**What the task requires**:
Scan the data, and whenever a line contains "orange", copy it.

Data to use: Begin

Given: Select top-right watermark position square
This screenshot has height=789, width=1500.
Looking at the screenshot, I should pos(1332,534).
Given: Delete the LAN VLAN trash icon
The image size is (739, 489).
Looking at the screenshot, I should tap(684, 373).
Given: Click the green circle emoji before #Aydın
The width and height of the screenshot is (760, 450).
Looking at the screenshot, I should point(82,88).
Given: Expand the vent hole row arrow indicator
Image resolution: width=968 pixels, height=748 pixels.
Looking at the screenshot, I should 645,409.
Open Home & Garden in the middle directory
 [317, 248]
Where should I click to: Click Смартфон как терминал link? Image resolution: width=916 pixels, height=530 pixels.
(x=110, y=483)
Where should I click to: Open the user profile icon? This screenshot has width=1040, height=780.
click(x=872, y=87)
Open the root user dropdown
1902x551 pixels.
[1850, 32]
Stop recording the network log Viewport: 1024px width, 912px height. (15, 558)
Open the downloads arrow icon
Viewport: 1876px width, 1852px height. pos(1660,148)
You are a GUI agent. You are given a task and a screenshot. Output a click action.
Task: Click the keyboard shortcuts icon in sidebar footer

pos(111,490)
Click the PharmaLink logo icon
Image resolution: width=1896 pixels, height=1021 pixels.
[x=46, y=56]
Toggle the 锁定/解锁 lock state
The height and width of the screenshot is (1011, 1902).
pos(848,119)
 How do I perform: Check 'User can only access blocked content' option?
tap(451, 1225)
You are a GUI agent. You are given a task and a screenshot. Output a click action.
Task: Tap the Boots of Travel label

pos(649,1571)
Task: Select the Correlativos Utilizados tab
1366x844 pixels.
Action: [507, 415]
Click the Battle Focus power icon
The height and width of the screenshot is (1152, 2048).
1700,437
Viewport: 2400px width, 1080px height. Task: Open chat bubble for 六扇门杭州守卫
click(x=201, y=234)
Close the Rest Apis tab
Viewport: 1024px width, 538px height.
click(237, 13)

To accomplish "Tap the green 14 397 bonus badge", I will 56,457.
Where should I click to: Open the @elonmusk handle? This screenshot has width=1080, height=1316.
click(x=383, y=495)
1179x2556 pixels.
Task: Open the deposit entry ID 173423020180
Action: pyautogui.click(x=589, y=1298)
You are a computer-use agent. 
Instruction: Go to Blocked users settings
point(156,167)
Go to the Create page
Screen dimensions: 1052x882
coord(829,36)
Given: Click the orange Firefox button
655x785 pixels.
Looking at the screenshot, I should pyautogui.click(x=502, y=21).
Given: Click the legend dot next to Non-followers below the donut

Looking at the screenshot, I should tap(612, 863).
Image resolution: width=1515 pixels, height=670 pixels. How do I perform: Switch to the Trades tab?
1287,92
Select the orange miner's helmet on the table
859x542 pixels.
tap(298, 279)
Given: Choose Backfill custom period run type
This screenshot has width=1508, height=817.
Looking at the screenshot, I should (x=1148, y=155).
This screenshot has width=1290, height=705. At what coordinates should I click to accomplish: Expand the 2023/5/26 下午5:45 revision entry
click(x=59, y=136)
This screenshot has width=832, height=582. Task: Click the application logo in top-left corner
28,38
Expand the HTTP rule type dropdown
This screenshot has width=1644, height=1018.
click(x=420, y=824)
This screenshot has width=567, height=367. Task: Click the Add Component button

Data to use: End

**Reply**:
Given: Click the orange Firefox button
Select the orange miner's helmet on the table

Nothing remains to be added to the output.